Michael Jackson, la dernière
des superstars
par Thomas Sotinel
27.06.09
Pour quelques
instants, la mort a rendu à Michael Jackson son statut de star planétaire. Le roi déchu de la pop l'avait perdu au gré de ses démêlés
avec la justice, de ses bizarreries
répercutées ad nauseam, de l'affreuse
métamorphose physique qui avait
fait de l'angelot du label musical Motown une créature d'un genre inconnu.
Le deuil
nous transporte à un moment, vieux
d'un quart de siècle, où Michael Jackson était adulé dans
le monde entier pour ce qu'il créait : la musique, les images, les chorégraphies. Et l'on s'aperçoit, en considérant le
vide qu'il a laissé depuis déjà longtemps, qu'il fut la dernière
des superstars de notre planète.
Il est mort un peu moins d'un siècle après que Charlie Chaplin fut devenu le premier de l'espèce, un
artiste devenu demi-dieu
par le jeu combiné de la
diffusion massive de ses oeuvres et de l'attention universelle des moyens de communication. Pour appartenir
à ce panthéon
du XXe siècle, il fallait être acteur
de cinéma, ou, une fois le disque
microsillon inventé, chanteur. L'autel consacré à Greta Garbo
se dresse à côté de celui d'Elvis Presley.
Chacun des cultes suscités par le star-système procède de raisons particulières : l'érotisme de Brigitte Bardot, l'inventivité prodigieuse des
Beatles... Toutes ces étoiles avaient en commun d'avoir été façonnées par une industrie, celle du cinéma
ou celle du disque. La domination, quasi hégémonique,
des Etats-Unis dans ce domaine
explique en grande partie que la plupart
des superstars soient sinon
américaines, au moins anglophones. Depuis quinze ans, ces
industries ont connu une profonde mutation, dans le cas
du cinéma, ou la faillite, dans le cas du disque, qui ont puissamment contribué à la disparition des supervedettes.
Michael Jackson est le produit
de la Tamla Motown, société
de production de spectacles de Detroit, l'une de ces usines de fabrication d'étoiles devenues aujourd'hui aussi désuètes que les filatures de
Birmingham. Après avoir quitté
la Motown, le chanteur a lié
son sort à la multinationale CBS, qui a vendu à des dizaines de millions d'exemplaires ses
albums Off the Wall, Thriller et Bad. C'est en partie ce
succès qui a poussé le japonais Sony à se porter acquéreur
de CBS en 1987.
Dans la décennie 1985-1995, le système développé autour de Jackson atteint un niveau d'efficacité prodigieux :
portés par de nouveaux instruments de promotion - les
vidéos diffusées sur les chaînes câblées, les partenariats publicitaires -, les disques et
les billets de concert se vendent par millions.

■ ■ ■ ■

> _Les consignes_
#1 Recopiez mot pour mot le passage de l'article sur Michael Jackson qui va de « Chacun des cultes » jusqu'à « disparition des supervedettes. ».
#2 Rédigez la suite de l'article sur Michael Jackson en reprenant juste après sa dernière phrase.
Les entrées qui viennent ensuite proviennent d'une autre source que l'article.

> _Entrées issues d'une source de données_

■ ■ ■ ■

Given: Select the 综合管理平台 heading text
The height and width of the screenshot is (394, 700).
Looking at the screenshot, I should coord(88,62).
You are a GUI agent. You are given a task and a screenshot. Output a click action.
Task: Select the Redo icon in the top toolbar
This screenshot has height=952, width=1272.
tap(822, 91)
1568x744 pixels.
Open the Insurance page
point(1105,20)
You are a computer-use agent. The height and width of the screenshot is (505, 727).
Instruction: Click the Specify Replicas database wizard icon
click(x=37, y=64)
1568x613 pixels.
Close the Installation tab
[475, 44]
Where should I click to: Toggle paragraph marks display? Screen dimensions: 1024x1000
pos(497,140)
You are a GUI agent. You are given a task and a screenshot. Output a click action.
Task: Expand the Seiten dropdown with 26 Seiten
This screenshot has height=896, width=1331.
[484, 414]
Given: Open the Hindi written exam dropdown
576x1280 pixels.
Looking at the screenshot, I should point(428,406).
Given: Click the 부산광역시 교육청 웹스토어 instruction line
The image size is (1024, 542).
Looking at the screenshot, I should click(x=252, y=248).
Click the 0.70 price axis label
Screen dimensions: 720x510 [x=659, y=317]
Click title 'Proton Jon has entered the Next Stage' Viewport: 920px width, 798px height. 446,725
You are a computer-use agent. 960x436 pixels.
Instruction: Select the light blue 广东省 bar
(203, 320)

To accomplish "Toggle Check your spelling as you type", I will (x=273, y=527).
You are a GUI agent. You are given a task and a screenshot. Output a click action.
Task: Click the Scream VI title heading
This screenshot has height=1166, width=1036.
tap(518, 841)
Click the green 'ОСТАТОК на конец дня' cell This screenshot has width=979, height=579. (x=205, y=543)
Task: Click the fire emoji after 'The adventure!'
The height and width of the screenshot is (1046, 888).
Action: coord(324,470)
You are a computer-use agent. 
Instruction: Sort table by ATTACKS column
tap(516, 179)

■ ■ ■ ■

> _Liste des réponses_
#1
Chacun des cultes suscités par le star-système procède de raisons particulières : l'érotisme de Brigitte Bardot, l'inventivité prodigieuse des
Beatles... Toutes ces étoiles avaient en commun d'avoir été façonnées par une industrie, celle du cinéma
ou celle du disque. La domination, quasi hégémonique,
des Etats-Unis dans ce domaine
explique en grande partie que la plupart
des superstars soient sinon
américaines, au moins anglophones. Depuis quinze ans, ces
industries ont connu une profonde mutation, dans le cas
du cinéma, ou la faillite, dans le cas du disque, qui ont puissamment contribué à la disparition des supervedettes.

#2
Le déclin
créatif du chanteur
correspond à l'effondrement de ce mode de production. L'introduction
du disque compact accentue
le mouvement de concentration de l'industrie
musicale, mais surtout favorise l'épanouissement de la piraterie :
constitué d'informations numériques, le CD est facilement et exactement reproductible.
Dans le même temps, les médias - chaînes d'information continue, magazines people - découvrent l'extrême rentabilité de la couverture minutieuse de la vie des célébrités.
En 1994 et 1995, le procès
pour meurtre d'O.J.
Simpson, passé du statut de superstar du football américain à celui d'acteur de seconde zone, est bien mieux
couvert que le génocide au Rwanda.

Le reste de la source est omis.